__YOUR ASSIGNMENT__
Lines in the listing that hold the string "computer" need to be tallied, and the total given alone.

__EXTRACTED INFORMATION__
+ + + + + + +
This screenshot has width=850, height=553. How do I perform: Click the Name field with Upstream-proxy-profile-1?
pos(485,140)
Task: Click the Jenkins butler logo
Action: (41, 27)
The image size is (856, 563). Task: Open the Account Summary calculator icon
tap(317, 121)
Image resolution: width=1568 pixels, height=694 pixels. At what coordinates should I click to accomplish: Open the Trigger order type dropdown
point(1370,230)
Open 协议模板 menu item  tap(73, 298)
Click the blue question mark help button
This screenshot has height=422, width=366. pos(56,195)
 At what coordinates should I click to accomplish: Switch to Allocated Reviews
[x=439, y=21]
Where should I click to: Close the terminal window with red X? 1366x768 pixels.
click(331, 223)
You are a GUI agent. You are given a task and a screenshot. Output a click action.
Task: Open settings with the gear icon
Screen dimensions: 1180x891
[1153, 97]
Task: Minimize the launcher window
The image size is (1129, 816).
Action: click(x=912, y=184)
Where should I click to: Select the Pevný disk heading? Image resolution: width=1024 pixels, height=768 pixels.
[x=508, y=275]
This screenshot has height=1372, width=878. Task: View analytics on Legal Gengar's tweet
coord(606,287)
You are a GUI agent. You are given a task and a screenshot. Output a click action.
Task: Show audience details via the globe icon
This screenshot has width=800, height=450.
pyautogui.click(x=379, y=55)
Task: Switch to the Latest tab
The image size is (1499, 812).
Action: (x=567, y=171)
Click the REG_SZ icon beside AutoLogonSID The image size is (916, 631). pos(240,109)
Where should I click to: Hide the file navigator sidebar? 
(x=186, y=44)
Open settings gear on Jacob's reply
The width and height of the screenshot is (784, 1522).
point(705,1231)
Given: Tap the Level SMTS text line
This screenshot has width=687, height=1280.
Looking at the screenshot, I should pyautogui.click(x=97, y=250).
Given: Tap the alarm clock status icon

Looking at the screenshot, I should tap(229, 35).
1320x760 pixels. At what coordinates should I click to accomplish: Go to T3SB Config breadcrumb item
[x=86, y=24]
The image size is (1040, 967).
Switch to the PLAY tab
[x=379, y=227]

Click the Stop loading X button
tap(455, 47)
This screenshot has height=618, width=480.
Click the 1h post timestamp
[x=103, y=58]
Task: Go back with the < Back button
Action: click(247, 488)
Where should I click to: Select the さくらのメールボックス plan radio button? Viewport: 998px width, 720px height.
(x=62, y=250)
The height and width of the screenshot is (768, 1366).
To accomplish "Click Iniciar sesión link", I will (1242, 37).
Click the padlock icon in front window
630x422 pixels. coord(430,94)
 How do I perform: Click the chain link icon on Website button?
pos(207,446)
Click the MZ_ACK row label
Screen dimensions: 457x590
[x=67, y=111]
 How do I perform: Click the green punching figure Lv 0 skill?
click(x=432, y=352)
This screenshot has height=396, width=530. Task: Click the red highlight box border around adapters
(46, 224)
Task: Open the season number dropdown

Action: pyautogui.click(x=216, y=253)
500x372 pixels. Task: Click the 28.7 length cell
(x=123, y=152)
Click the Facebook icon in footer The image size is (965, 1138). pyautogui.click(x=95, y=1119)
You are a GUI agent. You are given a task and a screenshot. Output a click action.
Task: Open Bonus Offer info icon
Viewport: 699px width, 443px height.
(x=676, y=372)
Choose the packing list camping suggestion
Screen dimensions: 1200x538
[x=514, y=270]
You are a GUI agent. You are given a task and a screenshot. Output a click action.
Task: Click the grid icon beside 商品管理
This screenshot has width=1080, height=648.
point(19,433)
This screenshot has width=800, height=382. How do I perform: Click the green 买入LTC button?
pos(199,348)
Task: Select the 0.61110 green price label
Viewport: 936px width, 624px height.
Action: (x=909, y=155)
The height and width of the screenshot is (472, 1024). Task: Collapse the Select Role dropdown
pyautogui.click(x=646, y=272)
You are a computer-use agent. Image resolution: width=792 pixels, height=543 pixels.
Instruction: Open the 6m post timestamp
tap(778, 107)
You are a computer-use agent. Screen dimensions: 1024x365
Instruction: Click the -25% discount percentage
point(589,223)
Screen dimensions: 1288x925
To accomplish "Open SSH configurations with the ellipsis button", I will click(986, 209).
+ + + + + + +
__WRITTEN REPLY__
2